Stability Analysis of Neoclassical Tearing Mode

Shigeki Yoshida1), Sanae-I.Itoh2), Masatoshi Yagi2) , Masafumi Azumi3)

1)Interdiscliplinary Graduate School of Engineering Sciences, Kyushu University, Kasuga 816-8580, Japan
2)Research Institute for Aplied Mechanics, Kyushu University, Kasuga 816-8580, Japan
3)Japan Atomic Energy Research Institute, Naka, Ibaraki, 311-0193, Japan

The magnetic islands are often observed in high β tokamak plasmas [1], where the plasma confinement is degraded or sometimes discharges become disruptive due to the formation of islands. To achieve high performance in fusion plasmas, it is necessary to understand (1) the physical mechanism of island excitation and its saturation level in high β plasma and (2) the associated collapse phenomena.
We have investigated neoclassical tearing mode (NTM) based on the four-field reduced MHD model which includes the ion parallel flow and ion neoclassical viscosity. Up to now, it is found that NTM is unstable when Δ' > Δ'c [2] and the linear neoclassical tearing mode is stabilized by synergetic effect between the finite Larmor radius, ion neoclassical viscosity and ion parallel flow in the banana regime even if Δ' > Δ'c [3]. It is also found that there is a new instability for weak shear case in banana regime, where NTM is stabilized for a normal q profile.
In this paper, the dependences of growth rate on magnetic shear and Δ' are systematically investigated. Four-field reduced MHD model {φ,A,v//,p} is numerically solved via Matrix Method and these eigen values are evaluated, where {φ,A,v//,p} are the fluctuating electrostatic potential, vector potential parallel to the magnetic field, parallel velocity and electron density, respectively (Details of the model are shown in Ref.[3]). q profile is given as q(r)=qa(1+(r/rs)a)b+qb where rs is rational surface.
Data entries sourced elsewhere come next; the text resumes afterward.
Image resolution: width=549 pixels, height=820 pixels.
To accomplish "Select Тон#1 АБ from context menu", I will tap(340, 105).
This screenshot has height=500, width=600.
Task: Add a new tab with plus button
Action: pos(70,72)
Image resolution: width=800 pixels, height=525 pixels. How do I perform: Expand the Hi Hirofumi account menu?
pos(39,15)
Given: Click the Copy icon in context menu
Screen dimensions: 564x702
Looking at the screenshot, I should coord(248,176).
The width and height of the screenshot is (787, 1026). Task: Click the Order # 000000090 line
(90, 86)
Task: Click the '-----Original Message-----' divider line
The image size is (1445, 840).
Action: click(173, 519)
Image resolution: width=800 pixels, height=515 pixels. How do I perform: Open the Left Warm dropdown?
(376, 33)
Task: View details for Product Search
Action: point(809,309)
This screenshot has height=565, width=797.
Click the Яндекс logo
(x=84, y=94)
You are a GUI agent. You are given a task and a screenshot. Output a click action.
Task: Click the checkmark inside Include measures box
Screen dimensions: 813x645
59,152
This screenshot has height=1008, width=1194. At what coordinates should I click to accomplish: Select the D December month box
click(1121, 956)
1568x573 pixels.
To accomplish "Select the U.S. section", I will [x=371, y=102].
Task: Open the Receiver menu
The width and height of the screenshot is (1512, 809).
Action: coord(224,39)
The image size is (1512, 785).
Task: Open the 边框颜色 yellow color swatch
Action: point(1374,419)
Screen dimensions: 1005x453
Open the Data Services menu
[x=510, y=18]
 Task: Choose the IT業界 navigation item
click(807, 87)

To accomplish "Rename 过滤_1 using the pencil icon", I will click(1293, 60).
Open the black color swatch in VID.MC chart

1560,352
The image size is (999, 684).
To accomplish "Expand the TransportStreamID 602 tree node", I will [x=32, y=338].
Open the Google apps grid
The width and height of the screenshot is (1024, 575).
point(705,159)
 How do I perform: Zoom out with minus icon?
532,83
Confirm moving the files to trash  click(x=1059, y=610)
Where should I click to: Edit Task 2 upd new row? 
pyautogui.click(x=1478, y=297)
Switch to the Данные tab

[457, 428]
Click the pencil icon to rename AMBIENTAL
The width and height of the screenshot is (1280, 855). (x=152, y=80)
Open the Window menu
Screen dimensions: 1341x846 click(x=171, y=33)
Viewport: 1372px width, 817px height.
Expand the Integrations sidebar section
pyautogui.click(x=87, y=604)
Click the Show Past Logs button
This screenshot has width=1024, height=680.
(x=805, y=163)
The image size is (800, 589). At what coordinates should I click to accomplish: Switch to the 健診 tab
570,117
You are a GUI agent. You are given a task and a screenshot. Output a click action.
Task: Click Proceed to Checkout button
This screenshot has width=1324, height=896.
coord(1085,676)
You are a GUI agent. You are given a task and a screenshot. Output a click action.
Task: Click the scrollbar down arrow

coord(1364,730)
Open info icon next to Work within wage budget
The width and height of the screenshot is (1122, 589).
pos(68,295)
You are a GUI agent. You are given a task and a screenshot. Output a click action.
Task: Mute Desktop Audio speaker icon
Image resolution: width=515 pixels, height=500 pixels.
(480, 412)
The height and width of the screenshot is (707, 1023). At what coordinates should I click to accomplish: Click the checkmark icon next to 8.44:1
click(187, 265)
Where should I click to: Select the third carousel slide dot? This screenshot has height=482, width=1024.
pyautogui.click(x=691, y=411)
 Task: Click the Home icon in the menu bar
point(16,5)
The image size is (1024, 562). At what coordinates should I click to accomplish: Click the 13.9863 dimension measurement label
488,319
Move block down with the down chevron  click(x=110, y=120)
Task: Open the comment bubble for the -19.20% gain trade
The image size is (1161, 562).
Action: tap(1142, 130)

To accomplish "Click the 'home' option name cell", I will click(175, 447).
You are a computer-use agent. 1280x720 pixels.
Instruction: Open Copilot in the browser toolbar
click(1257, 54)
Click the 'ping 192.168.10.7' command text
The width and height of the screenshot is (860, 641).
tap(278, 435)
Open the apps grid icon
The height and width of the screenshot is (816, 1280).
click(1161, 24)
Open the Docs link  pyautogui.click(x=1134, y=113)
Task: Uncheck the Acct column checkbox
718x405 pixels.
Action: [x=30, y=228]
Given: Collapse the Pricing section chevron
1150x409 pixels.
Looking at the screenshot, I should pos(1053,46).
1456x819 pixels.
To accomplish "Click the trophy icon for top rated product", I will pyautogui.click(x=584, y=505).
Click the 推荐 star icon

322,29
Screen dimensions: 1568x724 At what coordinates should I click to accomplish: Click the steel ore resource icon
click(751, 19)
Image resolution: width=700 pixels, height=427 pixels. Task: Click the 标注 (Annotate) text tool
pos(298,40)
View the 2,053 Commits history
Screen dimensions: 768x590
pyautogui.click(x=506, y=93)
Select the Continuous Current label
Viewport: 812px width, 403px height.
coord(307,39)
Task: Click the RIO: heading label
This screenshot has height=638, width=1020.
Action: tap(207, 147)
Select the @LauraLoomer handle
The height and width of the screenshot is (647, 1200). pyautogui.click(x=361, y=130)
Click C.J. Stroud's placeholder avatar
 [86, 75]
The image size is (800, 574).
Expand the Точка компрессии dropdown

The magnetic shear parameter s is changed in accordance with variation of a and/or b. We set qa=0.8, qb=0.4, a=3, b=1 as default values. If the rational surface of (m,n)=(2,1) mode is located at rs=0.6ap(ap:minor radius), free energy source and magnetic shear are given by Δ'=10.3(>0), s=1.2, respectively. The threshold value Δ'c is examined changing pressure gradient at rational surface.
To clarify the onset condition or its excitation mechanism of the NTM, the nonlinear simulation with multi-helicity should be performed including the ballooning coupling terms, and so on. The result will be also reported in this confernce.

References

[1]Z. Chang, J. D. Callen, E. D. Fredrickson, et al., Phys. Rev. Lett. 74 4663(1995).
[2]A. H. Glasser, J. M. Greene and J. L. Johnson, Phys. Fluids 18 875(1975).
[3]A. Furuya, M. Yagi and S.-I. Itoh, J. Phys. Soc. Jpn 72 2(2003).